▶ _YOUR INSTRUCTIONS_
Only certain lines below are wanted: those starting at the line containing "The image size is (686, 379)." and ending at the line containing "in the terminal", both included, each retyped exactly.

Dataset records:

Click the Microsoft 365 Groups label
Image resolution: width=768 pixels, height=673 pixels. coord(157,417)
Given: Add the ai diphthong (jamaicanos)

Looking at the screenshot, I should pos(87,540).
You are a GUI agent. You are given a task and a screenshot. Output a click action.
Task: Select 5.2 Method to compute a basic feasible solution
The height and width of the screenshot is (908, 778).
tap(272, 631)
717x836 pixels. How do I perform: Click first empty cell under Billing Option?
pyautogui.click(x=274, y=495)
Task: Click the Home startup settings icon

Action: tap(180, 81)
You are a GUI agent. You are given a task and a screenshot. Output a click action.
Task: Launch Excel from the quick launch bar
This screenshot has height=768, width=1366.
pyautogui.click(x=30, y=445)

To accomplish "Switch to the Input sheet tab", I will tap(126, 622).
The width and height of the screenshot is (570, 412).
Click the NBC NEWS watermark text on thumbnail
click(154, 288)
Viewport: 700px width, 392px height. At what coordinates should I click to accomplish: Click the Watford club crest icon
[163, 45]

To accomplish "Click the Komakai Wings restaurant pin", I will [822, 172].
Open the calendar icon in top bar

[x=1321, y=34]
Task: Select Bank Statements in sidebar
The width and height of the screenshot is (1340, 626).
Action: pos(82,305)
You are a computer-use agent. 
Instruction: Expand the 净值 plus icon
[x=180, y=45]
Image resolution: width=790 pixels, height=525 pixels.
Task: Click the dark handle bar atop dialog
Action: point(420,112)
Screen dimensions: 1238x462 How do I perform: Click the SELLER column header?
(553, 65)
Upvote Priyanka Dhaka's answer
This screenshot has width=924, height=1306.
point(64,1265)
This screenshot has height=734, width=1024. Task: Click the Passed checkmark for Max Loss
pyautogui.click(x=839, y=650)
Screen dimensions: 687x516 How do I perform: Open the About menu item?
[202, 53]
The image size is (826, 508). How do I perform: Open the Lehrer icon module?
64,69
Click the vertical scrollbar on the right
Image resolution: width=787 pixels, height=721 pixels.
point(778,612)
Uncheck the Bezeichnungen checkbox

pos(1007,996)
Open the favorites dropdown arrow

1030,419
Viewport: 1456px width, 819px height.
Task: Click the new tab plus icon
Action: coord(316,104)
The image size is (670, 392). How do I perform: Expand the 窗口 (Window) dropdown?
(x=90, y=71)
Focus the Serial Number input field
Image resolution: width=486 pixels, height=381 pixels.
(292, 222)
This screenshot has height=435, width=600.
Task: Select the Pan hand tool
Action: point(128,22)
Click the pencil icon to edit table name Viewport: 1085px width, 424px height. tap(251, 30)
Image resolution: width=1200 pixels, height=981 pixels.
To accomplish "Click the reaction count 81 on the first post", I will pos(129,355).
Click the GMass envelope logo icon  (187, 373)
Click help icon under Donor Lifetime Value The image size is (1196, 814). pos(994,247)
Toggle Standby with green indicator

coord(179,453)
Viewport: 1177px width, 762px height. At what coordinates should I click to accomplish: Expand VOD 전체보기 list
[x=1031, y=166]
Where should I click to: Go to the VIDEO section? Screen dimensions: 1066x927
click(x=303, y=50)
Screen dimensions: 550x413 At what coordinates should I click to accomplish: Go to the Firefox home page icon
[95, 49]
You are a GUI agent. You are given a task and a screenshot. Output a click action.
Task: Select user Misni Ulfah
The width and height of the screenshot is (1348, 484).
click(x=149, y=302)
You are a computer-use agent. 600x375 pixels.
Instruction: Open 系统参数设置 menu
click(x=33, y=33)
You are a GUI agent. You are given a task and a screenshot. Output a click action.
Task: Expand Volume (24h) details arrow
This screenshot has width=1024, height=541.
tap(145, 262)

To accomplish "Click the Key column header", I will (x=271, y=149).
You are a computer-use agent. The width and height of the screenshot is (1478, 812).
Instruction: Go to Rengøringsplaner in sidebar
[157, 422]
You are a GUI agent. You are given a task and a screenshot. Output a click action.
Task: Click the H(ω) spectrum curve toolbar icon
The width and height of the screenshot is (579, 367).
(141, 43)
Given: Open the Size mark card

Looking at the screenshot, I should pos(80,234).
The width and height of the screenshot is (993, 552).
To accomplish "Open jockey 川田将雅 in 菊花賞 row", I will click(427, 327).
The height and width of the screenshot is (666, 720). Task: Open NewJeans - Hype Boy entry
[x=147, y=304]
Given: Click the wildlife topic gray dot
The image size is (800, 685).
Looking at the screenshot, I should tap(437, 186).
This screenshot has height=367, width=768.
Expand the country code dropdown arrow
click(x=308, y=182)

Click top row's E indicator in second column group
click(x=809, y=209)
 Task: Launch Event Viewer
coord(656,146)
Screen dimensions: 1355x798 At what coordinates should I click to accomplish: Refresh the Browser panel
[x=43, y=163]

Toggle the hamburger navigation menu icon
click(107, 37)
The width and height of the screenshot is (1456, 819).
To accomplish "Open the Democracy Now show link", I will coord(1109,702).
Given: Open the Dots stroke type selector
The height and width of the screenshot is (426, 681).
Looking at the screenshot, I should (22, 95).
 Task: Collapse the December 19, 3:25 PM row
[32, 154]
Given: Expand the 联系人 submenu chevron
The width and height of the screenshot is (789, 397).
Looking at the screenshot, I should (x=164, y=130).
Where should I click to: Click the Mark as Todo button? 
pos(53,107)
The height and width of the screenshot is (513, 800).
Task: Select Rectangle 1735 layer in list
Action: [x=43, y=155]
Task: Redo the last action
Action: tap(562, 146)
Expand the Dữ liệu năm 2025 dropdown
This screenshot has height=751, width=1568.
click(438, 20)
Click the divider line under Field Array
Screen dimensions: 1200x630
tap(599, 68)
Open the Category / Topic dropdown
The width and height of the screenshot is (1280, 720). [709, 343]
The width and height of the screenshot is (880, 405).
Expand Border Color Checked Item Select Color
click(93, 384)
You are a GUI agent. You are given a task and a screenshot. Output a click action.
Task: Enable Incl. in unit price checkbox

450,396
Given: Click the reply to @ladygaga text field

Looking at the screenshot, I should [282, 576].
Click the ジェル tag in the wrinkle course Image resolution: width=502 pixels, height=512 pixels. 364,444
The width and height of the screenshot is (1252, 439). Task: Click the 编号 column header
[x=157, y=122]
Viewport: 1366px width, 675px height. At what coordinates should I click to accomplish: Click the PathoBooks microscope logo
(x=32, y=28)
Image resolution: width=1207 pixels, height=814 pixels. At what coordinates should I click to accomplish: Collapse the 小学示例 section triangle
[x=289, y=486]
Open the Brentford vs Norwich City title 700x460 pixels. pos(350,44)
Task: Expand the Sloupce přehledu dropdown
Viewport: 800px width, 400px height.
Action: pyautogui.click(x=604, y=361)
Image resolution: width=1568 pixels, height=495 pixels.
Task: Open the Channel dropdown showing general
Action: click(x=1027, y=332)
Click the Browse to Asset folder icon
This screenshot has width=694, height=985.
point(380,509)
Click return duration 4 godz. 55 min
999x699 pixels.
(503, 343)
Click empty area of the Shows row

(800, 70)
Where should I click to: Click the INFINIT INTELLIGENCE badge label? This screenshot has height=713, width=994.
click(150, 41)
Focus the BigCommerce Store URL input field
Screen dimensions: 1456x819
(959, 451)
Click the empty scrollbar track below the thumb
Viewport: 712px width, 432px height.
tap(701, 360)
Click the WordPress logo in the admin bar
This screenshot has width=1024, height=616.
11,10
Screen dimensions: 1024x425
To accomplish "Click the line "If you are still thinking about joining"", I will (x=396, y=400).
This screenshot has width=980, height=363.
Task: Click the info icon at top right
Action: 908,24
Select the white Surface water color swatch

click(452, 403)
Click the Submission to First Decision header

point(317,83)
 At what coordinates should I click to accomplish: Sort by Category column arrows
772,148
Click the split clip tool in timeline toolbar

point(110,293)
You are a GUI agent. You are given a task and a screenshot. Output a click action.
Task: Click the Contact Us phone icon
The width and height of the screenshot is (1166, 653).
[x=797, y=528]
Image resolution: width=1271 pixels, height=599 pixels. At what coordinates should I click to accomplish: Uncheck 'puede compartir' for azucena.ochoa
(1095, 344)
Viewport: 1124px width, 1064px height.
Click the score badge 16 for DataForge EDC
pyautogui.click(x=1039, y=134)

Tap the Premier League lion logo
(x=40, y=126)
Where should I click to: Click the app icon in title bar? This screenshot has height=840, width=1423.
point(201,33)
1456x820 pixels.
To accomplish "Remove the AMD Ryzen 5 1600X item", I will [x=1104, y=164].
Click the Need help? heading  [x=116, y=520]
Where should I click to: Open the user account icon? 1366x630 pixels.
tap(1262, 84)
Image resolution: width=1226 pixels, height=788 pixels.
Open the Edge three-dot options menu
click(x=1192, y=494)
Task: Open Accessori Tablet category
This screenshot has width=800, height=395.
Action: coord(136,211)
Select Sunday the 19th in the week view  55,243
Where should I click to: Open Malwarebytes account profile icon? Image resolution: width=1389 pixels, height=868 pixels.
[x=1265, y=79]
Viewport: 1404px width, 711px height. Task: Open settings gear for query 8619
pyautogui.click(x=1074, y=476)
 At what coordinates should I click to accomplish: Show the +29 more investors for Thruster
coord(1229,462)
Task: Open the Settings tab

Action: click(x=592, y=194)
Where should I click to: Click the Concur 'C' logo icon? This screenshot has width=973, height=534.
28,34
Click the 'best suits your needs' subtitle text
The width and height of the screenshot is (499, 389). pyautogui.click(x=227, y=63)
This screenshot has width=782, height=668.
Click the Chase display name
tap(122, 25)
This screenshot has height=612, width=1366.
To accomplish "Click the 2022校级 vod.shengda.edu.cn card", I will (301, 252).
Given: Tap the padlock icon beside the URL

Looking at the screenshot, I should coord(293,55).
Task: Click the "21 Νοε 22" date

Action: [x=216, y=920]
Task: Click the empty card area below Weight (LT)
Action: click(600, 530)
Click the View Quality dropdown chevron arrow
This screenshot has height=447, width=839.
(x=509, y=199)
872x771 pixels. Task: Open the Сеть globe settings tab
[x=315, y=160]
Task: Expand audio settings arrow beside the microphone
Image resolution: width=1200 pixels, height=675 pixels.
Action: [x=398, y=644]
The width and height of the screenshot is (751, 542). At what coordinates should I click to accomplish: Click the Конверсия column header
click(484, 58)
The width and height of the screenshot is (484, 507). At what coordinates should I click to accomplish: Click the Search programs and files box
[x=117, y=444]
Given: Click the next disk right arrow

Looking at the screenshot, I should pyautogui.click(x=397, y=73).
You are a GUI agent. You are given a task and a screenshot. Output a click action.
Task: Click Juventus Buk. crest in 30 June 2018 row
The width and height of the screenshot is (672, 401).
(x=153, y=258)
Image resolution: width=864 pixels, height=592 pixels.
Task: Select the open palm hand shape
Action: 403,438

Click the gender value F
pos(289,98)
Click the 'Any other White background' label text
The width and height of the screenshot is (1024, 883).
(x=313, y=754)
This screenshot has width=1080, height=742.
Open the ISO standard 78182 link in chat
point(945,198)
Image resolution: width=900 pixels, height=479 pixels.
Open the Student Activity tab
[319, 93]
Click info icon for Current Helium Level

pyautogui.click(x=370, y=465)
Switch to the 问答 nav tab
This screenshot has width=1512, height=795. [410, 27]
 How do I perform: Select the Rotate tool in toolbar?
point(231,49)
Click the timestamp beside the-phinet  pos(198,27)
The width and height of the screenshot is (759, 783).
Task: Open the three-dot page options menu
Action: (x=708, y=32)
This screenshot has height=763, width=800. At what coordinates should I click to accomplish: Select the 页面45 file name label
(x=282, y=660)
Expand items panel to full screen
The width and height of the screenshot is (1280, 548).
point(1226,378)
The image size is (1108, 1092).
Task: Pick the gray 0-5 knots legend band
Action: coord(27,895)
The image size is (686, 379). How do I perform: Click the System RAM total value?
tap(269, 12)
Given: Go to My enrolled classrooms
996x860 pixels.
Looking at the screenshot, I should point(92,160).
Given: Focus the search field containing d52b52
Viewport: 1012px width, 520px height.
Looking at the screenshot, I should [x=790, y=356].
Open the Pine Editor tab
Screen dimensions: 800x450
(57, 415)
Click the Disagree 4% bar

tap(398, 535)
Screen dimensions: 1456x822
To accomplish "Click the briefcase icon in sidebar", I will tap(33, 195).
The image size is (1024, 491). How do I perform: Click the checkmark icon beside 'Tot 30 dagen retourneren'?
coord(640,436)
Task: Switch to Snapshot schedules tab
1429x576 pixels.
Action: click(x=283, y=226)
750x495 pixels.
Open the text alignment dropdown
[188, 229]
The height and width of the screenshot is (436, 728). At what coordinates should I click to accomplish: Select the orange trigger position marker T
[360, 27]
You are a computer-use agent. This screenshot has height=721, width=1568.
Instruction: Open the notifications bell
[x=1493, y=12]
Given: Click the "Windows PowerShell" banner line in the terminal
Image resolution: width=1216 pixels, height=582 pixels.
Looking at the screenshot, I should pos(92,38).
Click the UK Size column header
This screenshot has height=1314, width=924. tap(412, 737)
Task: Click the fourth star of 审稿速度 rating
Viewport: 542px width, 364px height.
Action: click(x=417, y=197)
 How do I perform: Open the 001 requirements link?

▶ _YOUR SOLUTION_
The image size is (686, 379). How do I perform: Click the System RAM total value?
tap(269, 12)
Given: Go to My enrolled classrooms
996x860 pixels.
Looking at the screenshot, I should point(92,160).
Given: Focus the search field containing d52b52
Viewport: 1012px width, 520px height.
Looking at the screenshot, I should [x=790, y=356].
Open the Pine Editor tab
Screen dimensions: 800x450
(57, 415)
Click the Disagree 4% bar

tap(398, 535)
Screen dimensions: 1456x822
To accomplish "Click the briefcase icon in sidebar", I will tap(33, 195).
The image size is (1024, 491). How do I perform: Click the checkmark icon beside 'Tot 30 dagen retourneren'?
coord(640,436)
Task: Switch to Snapshot schedules tab
1429x576 pixels.
Action: click(x=283, y=226)
750x495 pixels.
Open the text alignment dropdown
[188, 229]
The height and width of the screenshot is (436, 728). At what coordinates should I click to accomplish: Select the orange trigger position marker T
[360, 27]
You are a computer-use agent. This screenshot has height=721, width=1568.
Instruction: Open the notifications bell
[x=1493, y=12]
Given: Click the "Windows PowerShell" banner line in the terminal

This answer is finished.